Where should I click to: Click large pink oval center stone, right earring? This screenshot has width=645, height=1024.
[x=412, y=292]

---

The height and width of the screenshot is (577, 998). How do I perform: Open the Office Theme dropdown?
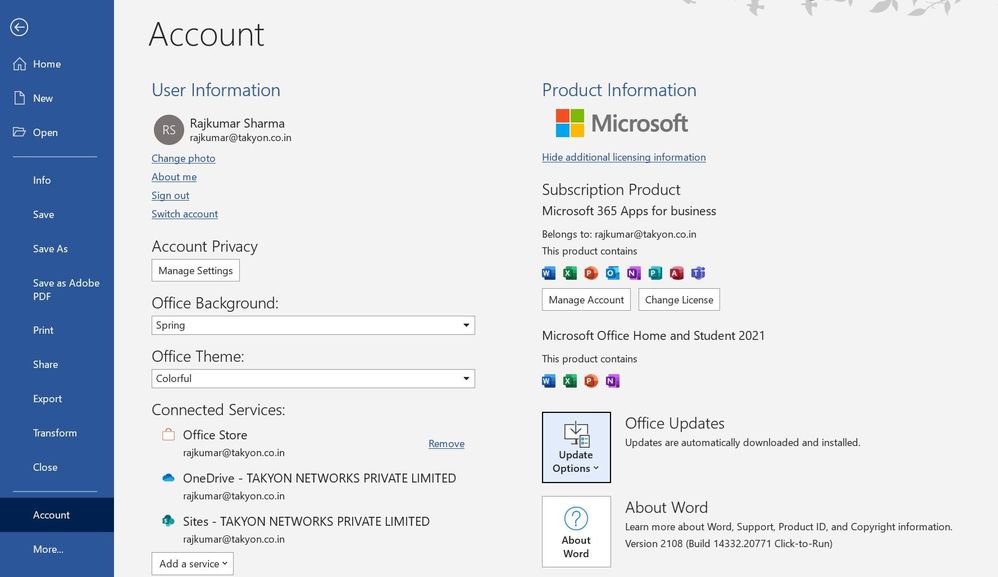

--

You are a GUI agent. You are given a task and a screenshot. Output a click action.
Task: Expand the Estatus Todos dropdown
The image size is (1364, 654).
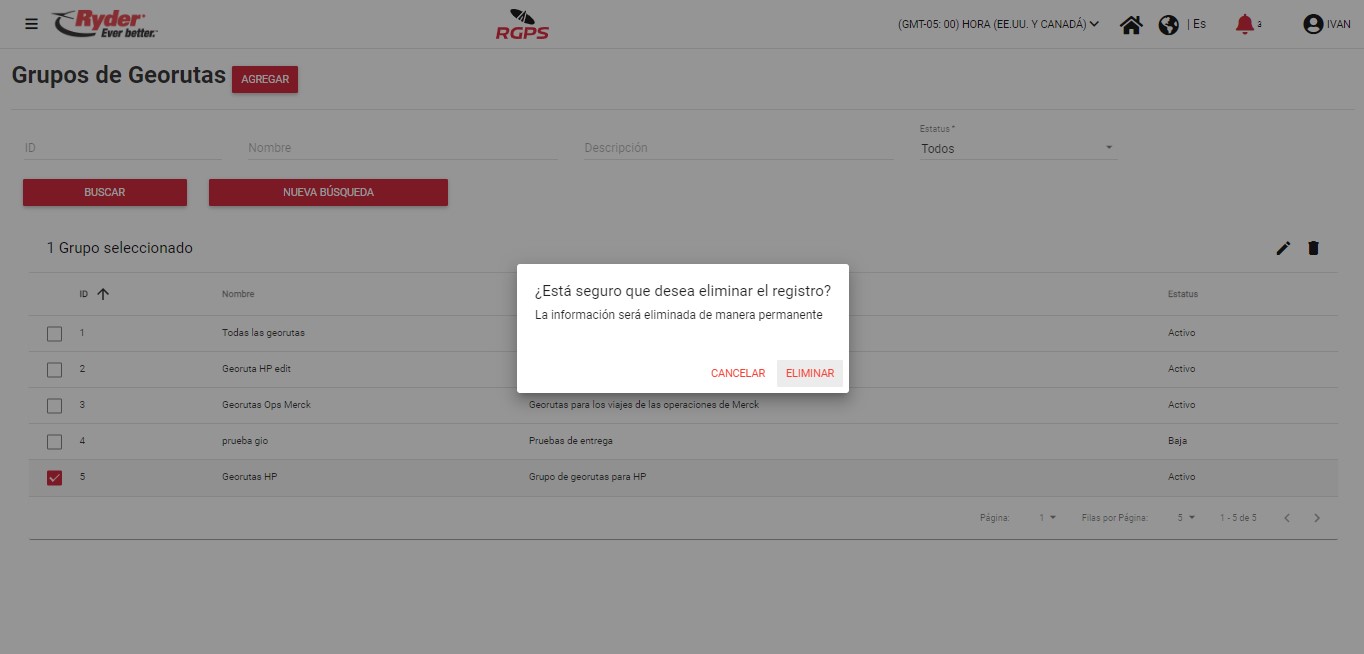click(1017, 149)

- _Set exercise_
Rewrite the material between the lines holding "Where should I" and "[x=412, y=292]", inclusive, replacing "oval" with "round" and keeping everything else the same.

- _Task solution_
Where should I click to: Click large pink round center stone, right earring? This screenshot has width=645, height=1024.
[x=412, y=292]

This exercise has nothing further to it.